Animal Models in Cataract Research

Cataract is the leading cause of blindness worldwide and accounts for approximately half of all forms of vision loss. Currently, the only way to treat cataracts is by surgery. However, with an aging population and the increasing prevalence of diabetes, the demand for cataract surgery and the need for cost-effective solutions are growing. To reduce the need for cataract surgery, alternative medical therapies to delay cataracts are required. However, given the difficulty in accessing intact human cataractous lenses, due to new cataract procedures that result in phacoemulsification of the lenses, understanding the pathogenesis of this disease and testing the efficacy of potential therapies in humans is problematic. Therefore, researchers have tried to create suitable animal models of cataract to identify therapeutic options. Here we provide an overview of the two most common types of cataract: age-related nuclear cataract and diabetic cataract, with a specific focus on diabetic cataract and diabetic cataract animal models.
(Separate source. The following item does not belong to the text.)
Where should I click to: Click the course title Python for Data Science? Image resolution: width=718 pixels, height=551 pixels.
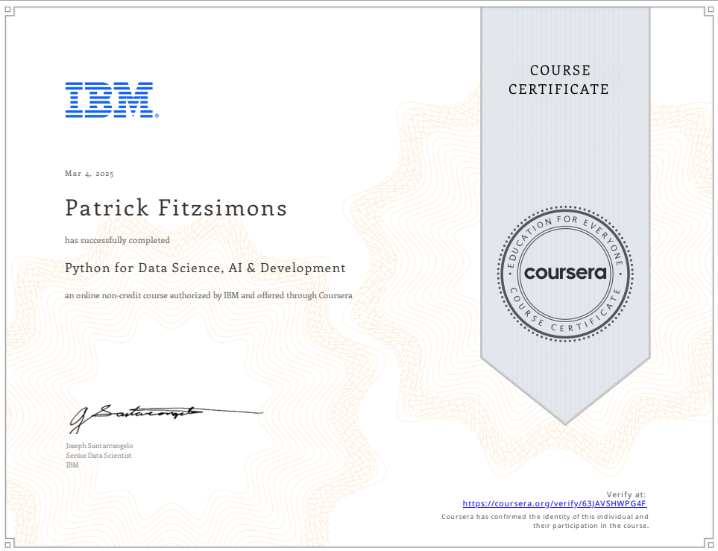[x=206, y=268]
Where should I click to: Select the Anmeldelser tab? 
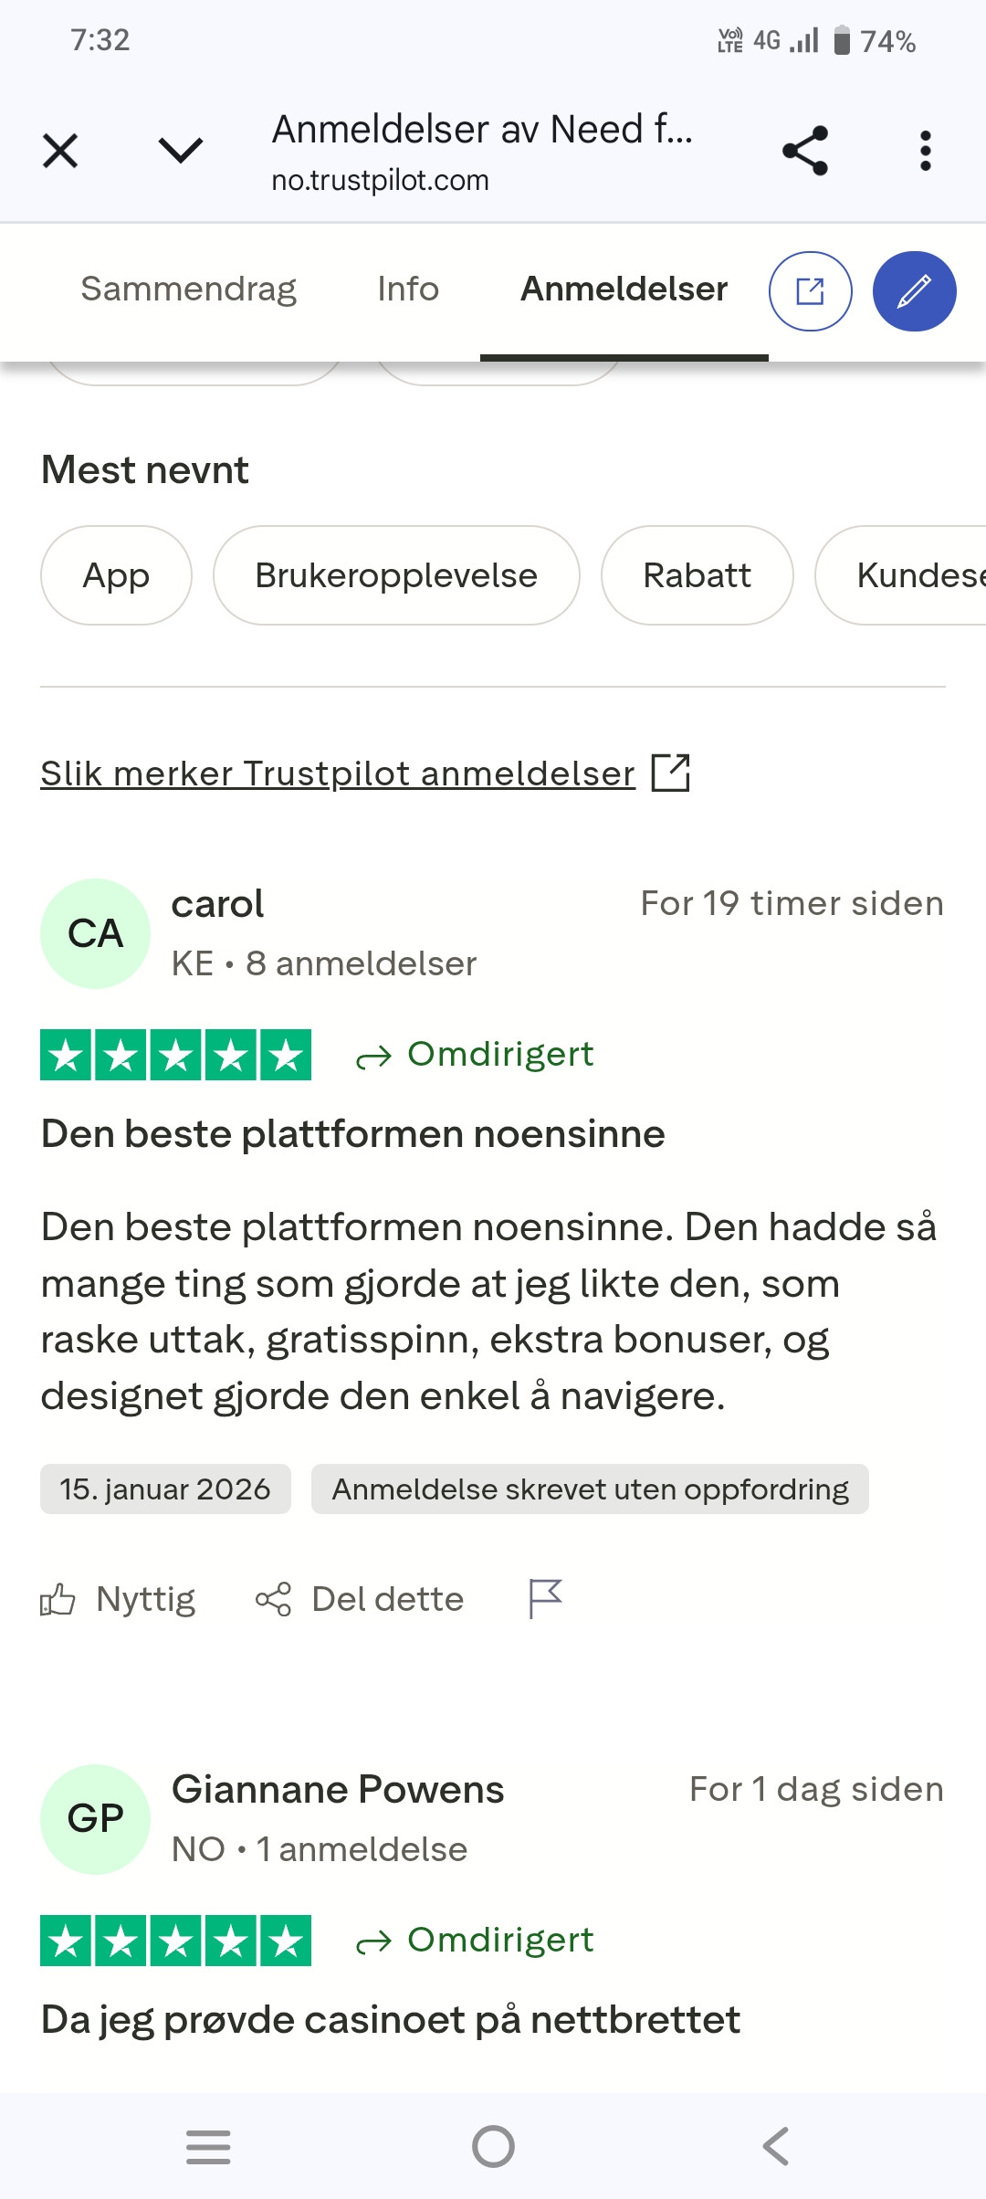click(624, 289)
Early studies using diabetic animal models provided us with extensive knowledge of the polyol pathway and the role of aldose reductase and sorbitol accumulation in the initiation of osmotic stress. However, the inability of aldose reductase inhibitors to ameliorate cataracts in humans, as it did in rats, highlights the importance of selecting appropriate animal models that mimic the human condition. To facilitate the researcher with this, we describe key changes to the diabetic cataractous lens in terms of lens physiology, cellular structure, and biochemistry. Using this set of human lens parameters, we then assess existing animal cataract models and their suitability for mimicking the processes associated with the development of diabetic cataract in humans and for testing of potential therapeutic interventions that are can be translated and effective in humans.